The decision follows GDF Suez Bonaparte general manager Jean-Francois Letellier telling the inquiry “FLNG was not a religion” for the company.
Woodside senior vice-president Stephen Rogers said his company’s decision to develop Browse using FLNG technology was “not something that would necessarily apply to every project going forward.”
It is currently negotiating with the state government over how much of the project falls under state waters, which will affect royalties and domestic gas reservation.
Woodside is also continuing negotiations with the East Timor government over using floating technology at its delayed Sunrise project.
The company’s retreat from developing the Leviathan project off Israel and buy-back of most of Shell’s majority stake in the company have provided it with additional development opportunities, although chief executive Peter Coleman said last week it had not narrowed down on any particular development.
ConocoPhillips, which is considering developing a project in the Poseidon field within the Browse Basin, told the inquiry Australia’s high costs when compared globally made it less attractive for future projects developed in the conventional way.
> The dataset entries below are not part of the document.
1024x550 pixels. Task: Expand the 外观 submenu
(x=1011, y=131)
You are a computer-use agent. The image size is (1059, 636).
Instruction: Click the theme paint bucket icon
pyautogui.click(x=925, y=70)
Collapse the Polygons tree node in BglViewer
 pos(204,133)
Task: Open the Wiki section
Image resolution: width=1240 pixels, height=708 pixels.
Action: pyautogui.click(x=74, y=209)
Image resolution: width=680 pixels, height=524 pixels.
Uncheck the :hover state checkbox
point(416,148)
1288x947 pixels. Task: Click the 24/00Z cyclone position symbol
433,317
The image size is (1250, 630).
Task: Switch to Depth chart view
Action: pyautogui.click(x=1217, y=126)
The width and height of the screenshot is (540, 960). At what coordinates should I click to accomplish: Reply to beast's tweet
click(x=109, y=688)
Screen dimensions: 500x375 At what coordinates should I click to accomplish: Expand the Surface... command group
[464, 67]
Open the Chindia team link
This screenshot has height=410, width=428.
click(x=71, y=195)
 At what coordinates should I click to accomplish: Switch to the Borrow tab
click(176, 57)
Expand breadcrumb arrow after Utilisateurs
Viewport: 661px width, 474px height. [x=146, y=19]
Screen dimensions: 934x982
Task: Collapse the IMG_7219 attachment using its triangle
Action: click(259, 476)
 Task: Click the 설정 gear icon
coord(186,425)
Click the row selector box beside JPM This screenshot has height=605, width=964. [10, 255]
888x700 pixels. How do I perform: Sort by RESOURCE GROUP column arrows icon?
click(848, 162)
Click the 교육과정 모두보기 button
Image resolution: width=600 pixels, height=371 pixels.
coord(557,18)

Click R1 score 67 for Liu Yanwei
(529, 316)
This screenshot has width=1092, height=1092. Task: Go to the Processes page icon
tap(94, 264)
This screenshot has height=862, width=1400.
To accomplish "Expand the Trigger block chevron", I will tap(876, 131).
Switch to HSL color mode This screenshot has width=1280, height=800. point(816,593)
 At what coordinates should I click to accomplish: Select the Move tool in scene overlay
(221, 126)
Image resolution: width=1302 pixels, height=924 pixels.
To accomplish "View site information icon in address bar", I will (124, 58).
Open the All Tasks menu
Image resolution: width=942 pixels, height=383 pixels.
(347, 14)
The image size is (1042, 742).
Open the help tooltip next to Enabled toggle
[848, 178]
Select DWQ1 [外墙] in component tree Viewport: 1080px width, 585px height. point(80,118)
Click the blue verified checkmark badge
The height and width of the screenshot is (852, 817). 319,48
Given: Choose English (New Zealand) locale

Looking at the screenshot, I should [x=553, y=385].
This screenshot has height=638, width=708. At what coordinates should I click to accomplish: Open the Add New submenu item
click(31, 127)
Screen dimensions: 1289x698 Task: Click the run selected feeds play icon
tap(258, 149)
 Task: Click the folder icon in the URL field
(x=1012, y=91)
The project received renewed attention earlier this month when Origin Energy agreed to spend $864 million to buy Karoon Gas’s 40 per cent stake in Poseidon.
Neither Woodside nor Chevron have committed to expansion plans for the Pluto and Gorgon projects, with Woodside saying it was not in active discussions about building a second train at Pluto.
While largely critical of the potential negative effect of FLNG on the state’s economy, the report also found the technology presented opportunities for new skilled local labour, in particular in the ancillary and service sectors.
Expertise
University of Western Australia professor at the Centre for Offshore Foundation Systems, Susan Gourvenec, said FLNG projects would provide local job opportunities off the back of expertise that had arisen from experience with the North West Shelf Venture.
“Most of the geotechnical design methods employed in developments offshore Australia, and globally where carbonate seabeds are prevalent, have been developed in Western Australia,” Professor Gourvenec said.
She said as projects moved into deeper waters, engineers in WA were working out how to lay big infrastructure on very soft seabed soils that had the “strength of toothpaste”.
“Seabed engineering is a great example of where government and industry identified the need for investment in research, which led to the development of Western Australia as a go-to centre of excellence in seabed engineering,” Professor Gourvenec said.
“There’s no reason why the same template of investment in research cannot be applied to other emerging engineering challenges in the offshore energy sector.”